What are some varieties of sorrow? One is the sorrow of DISAPPOINTMENT. If the testimony of the very wealthy means anything, the accumulation of great wealth is not very satisfying. Many have said that once they got their millions, those millions didn’t satisfy their souls. And someone else has said that money will buy a fine dog, but only love will make him wag his tail. And then there are the things people sacrifice along way, while they are trying to make their millions. How many fathers have wasted their years with little children at home. One day they come home with their pockets filled with cash, but there isn’t anyone there meet them. And how many people have loved money to the extent that they destroyed their health to get it.

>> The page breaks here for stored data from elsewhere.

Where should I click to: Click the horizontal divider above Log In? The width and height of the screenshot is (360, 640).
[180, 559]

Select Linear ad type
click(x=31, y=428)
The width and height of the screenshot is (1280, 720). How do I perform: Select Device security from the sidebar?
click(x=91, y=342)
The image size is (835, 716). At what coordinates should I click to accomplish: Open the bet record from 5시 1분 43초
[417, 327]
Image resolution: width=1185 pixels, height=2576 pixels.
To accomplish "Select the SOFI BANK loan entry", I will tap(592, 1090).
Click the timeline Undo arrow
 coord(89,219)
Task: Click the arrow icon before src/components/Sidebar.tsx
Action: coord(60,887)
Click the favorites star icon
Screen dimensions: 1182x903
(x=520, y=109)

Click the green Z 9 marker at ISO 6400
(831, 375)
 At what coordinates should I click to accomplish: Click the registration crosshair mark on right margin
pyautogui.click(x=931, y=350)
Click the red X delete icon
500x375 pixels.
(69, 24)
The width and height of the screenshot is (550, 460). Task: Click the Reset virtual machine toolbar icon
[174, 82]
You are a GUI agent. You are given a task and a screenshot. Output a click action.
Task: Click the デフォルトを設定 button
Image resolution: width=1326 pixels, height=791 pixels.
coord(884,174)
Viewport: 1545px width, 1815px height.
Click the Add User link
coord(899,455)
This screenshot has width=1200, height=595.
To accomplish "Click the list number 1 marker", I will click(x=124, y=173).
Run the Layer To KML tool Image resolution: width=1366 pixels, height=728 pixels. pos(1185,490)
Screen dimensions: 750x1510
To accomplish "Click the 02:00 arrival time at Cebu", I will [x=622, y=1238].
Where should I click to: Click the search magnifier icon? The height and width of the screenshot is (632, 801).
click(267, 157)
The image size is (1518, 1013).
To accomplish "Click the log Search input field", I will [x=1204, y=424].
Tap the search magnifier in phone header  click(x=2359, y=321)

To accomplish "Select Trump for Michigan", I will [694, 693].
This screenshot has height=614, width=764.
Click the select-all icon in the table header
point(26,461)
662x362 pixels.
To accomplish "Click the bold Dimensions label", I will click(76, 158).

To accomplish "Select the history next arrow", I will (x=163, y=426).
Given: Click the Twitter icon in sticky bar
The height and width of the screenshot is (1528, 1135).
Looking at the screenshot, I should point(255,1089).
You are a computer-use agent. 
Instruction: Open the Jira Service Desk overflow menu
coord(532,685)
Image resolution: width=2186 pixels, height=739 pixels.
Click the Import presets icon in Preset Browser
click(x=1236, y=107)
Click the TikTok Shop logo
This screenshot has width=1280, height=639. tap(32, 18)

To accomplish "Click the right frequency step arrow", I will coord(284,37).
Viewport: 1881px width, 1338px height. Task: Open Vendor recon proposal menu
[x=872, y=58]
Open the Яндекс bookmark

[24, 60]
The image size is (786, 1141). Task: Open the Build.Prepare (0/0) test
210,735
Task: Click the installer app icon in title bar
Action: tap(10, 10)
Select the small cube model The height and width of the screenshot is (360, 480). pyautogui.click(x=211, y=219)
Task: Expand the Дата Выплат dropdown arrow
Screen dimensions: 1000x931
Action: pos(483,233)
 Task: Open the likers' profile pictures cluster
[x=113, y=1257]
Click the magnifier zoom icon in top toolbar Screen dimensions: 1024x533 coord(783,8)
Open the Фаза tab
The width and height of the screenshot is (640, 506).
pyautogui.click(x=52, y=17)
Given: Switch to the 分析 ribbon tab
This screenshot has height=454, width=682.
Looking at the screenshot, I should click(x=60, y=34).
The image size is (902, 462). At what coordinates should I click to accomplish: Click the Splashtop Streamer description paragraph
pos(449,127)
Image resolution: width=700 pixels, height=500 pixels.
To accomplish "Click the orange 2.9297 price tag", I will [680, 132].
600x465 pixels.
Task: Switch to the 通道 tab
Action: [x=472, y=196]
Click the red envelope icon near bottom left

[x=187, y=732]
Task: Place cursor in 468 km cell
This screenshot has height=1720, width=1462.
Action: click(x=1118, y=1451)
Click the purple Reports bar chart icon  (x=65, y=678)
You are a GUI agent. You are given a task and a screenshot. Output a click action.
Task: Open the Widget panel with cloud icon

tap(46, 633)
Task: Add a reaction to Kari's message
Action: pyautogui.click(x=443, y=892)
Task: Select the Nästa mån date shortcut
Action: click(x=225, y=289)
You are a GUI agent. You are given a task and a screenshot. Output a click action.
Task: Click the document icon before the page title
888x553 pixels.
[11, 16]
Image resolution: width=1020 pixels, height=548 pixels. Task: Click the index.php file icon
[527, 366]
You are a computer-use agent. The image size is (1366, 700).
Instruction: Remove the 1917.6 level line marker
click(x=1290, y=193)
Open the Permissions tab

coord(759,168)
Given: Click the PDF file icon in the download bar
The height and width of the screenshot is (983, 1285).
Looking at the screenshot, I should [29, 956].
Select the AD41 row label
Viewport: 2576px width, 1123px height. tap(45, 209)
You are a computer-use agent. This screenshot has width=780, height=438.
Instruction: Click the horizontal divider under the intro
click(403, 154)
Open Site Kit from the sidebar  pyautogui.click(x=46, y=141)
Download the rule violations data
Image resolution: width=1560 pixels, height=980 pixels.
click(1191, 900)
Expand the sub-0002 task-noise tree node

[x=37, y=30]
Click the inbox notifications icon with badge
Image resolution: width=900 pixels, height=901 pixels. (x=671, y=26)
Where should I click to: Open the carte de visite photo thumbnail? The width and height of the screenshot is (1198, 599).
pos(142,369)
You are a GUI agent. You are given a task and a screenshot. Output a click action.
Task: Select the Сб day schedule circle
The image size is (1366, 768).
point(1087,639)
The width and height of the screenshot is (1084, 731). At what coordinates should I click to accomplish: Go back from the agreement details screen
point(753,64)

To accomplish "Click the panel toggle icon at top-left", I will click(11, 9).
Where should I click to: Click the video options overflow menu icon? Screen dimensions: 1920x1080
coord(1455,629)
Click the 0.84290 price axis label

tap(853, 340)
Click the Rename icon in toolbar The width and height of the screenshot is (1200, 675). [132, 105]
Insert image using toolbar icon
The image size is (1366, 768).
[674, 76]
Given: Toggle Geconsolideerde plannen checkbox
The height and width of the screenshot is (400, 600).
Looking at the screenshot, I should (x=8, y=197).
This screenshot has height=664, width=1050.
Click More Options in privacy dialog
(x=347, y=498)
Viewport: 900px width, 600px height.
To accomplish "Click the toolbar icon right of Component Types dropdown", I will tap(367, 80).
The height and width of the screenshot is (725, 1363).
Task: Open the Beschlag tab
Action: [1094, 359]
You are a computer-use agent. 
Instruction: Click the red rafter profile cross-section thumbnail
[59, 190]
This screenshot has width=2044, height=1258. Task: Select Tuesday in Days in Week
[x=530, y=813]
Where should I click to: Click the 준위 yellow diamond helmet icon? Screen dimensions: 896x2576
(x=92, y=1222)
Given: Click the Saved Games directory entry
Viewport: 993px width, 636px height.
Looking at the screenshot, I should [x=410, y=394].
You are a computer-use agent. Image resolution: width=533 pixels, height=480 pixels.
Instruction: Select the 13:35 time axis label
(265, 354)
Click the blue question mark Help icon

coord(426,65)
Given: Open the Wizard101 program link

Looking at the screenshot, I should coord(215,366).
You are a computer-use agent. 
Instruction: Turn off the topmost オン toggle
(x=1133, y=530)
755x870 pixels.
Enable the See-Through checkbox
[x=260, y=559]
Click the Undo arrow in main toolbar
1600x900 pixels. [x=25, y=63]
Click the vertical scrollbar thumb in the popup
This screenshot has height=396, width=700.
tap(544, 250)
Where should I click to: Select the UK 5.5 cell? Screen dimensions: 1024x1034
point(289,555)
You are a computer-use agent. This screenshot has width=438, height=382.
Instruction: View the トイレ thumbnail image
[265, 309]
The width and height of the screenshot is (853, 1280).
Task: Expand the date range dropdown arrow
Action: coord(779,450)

I read of a little girl who went to visit her wealthy aunt. The old lady gave her a silver dollar, and the little girl loved it. As she was playing around the house with all of its valuable antiques and collectibles, she dropped her dollar into a very expensive vase. Quickly she stuck her hand through the narrow neck of the vase and grabbed her coin. But with her hand in a fist, she couldn’t get it back out through the neck. It never occurred to her to relax her hand and get help tipping and emptying the vase. Then in her struggles eventually the vase was broken. The love of money has ten thousand ways of eventually disappointing us.
Another type of sorrow comes with the DECEPTION that the love of money brings. We are told that money is the way to be happy; but that in fact is a royal lie. Some people justify their love of money by saying that they want it for their families. They deceive themselves that their lust for cash is on behalf of their loved ones. One day a certain old, rich, miserable man visited his rabbi, talking about how shallow his life had become. The rabbi took him to a window and asked him what he saw: it was a park with women and children. Then he took him to a mirror and asked him what he saw: The window was made of glass, and the mirror was glass, but the mirror was also coated with silver. No sooner was the silver added and the man ceased to see others, but only himself.
And finally, another type of sorrow comes with the DISAPPEARANCE of money. Thousands of fortunes were lost in a matter of hours during the crash of 1929. And that misfortune has been repeated thousands of times since. I know people who thought they would make a lot of money by buying the perfect piece of property. They planned to keep it only a couple of years, or to sell off their older property. I have known people paying on three mortgages, and getting into almost suicidal troubles because of their greed. The money just disappeared. There are more money-eating moths than any other kind. “Lay not up for yourselves treasures upon earth, where moth and rust doth corrupt, and where thieves break through and steal.” Listen to the inspired warning of the man of God.